__RECORDS PROVIDED__:
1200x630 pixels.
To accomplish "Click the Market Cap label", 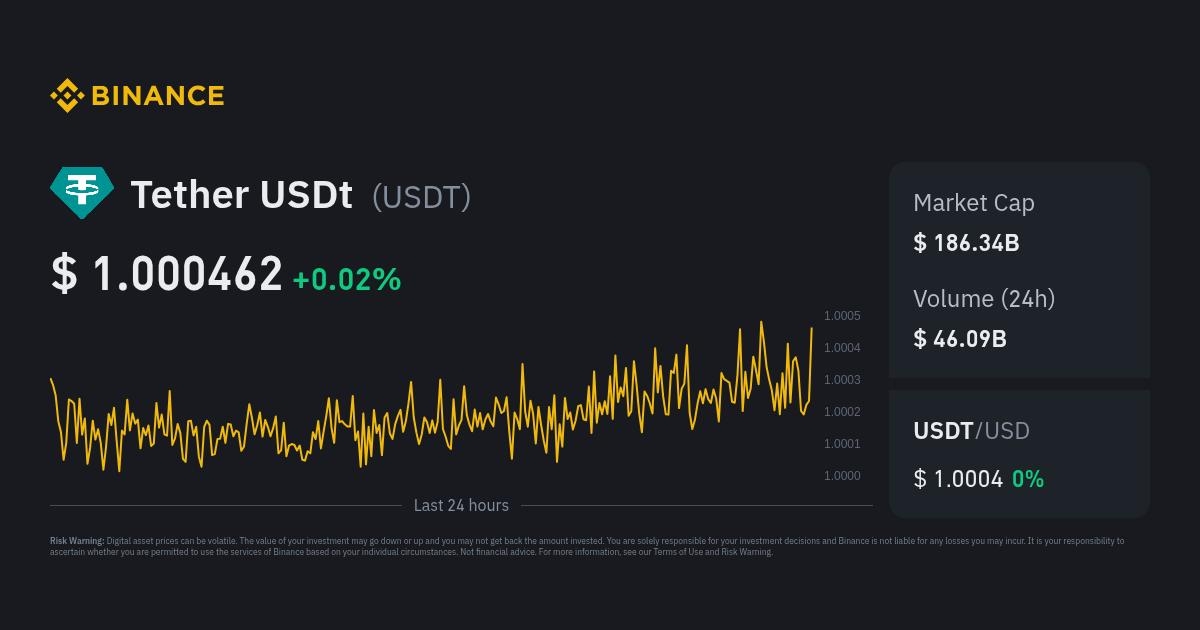I will tap(974, 203).
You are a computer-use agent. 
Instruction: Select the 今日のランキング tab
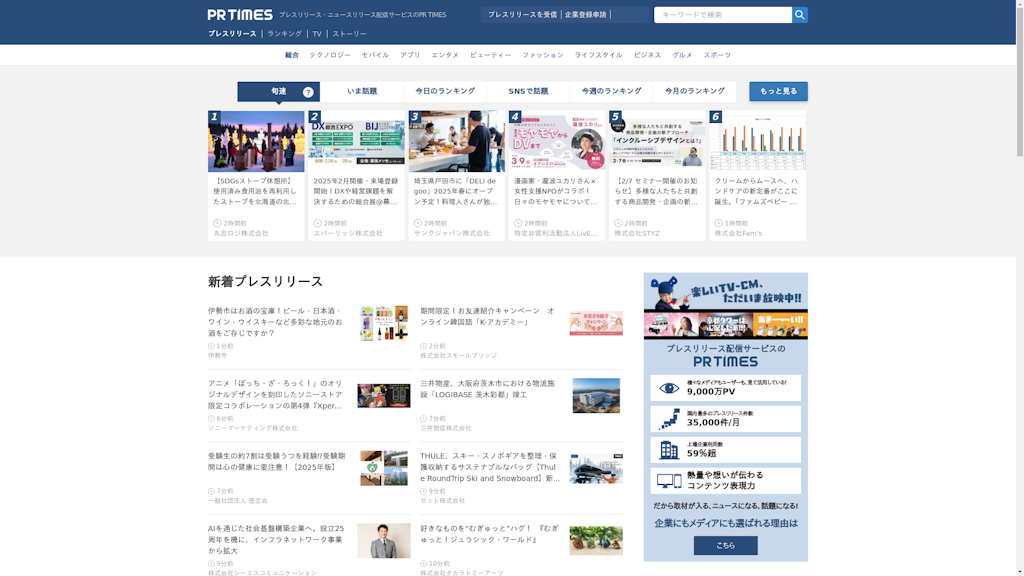click(445, 91)
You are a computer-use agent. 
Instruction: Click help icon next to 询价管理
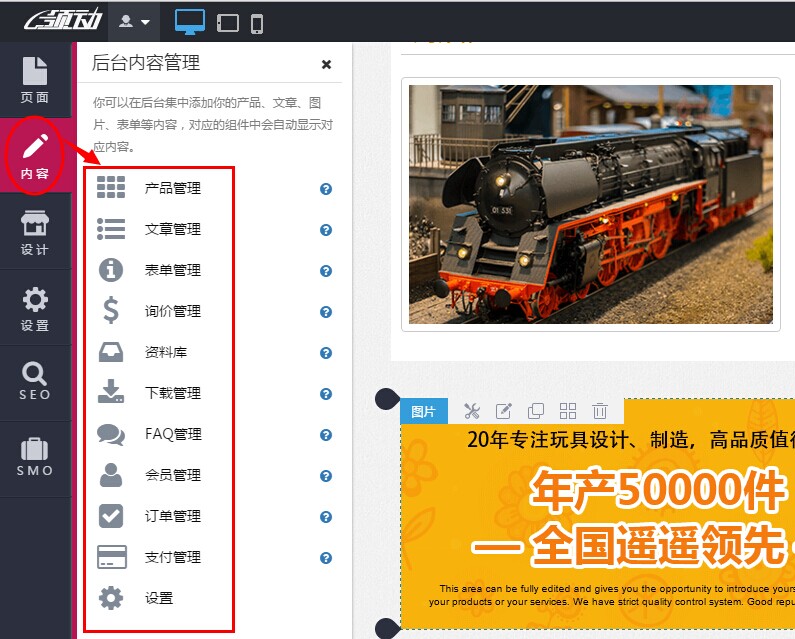[326, 312]
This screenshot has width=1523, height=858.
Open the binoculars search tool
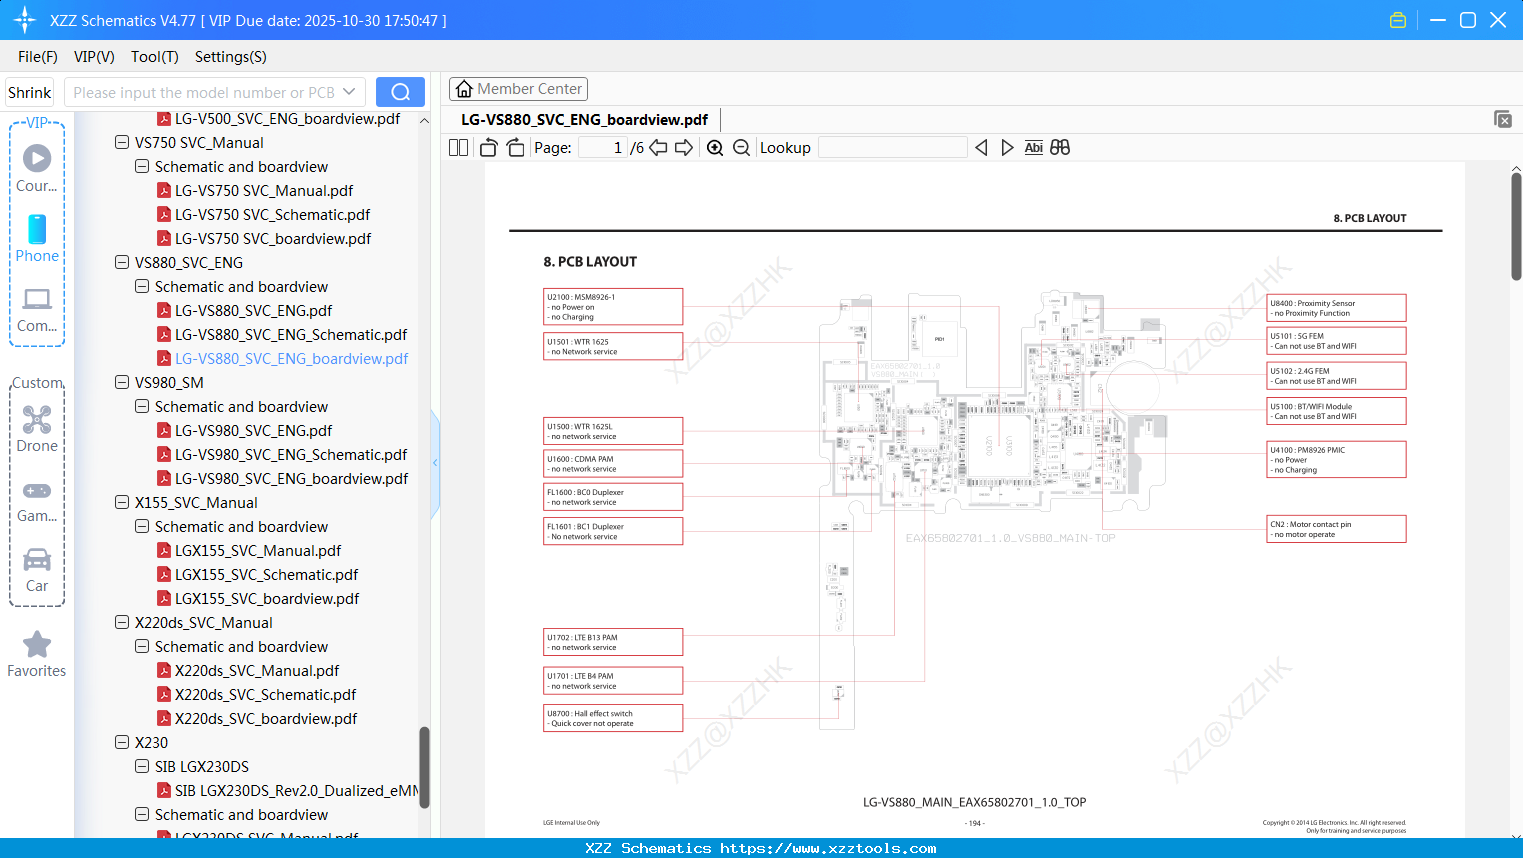[x=1060, y=147]
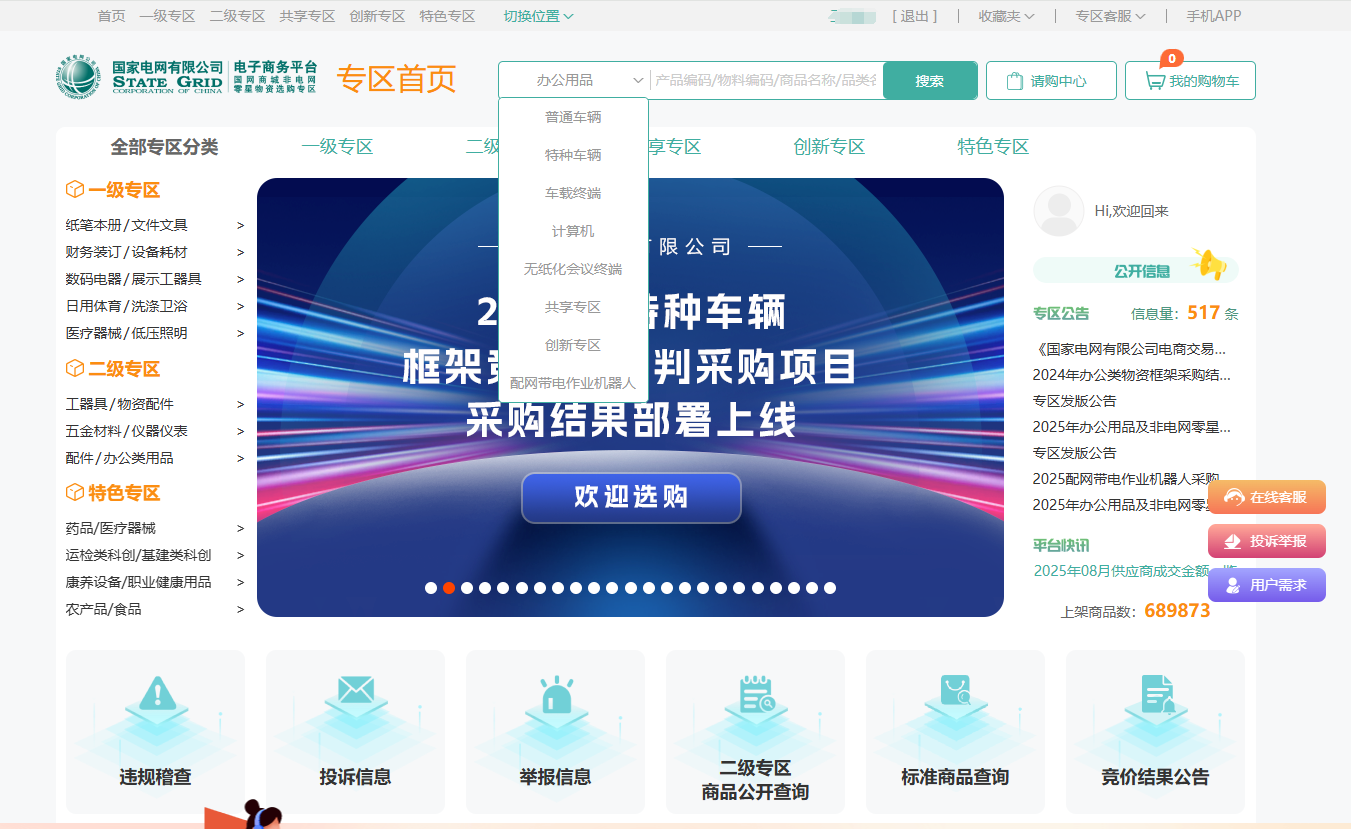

__PROBLEM DETAILS__: Would you write out exactly the lines of the data from the one holding "Instruction: Select the 今日のランキング tab" to the final line, both included, with pictures left out?

__RESULT FOR THIS EXERCISE__:
Instruction: Select the 今日のランキング tab
click(445, 91)
You are a computer-use agent. 
Instruction: Click help icon next to 询价管理
[326, 312]
This screenshot has width=1523, height=858.
Open the binoculars search tool
[x=1060, y=147]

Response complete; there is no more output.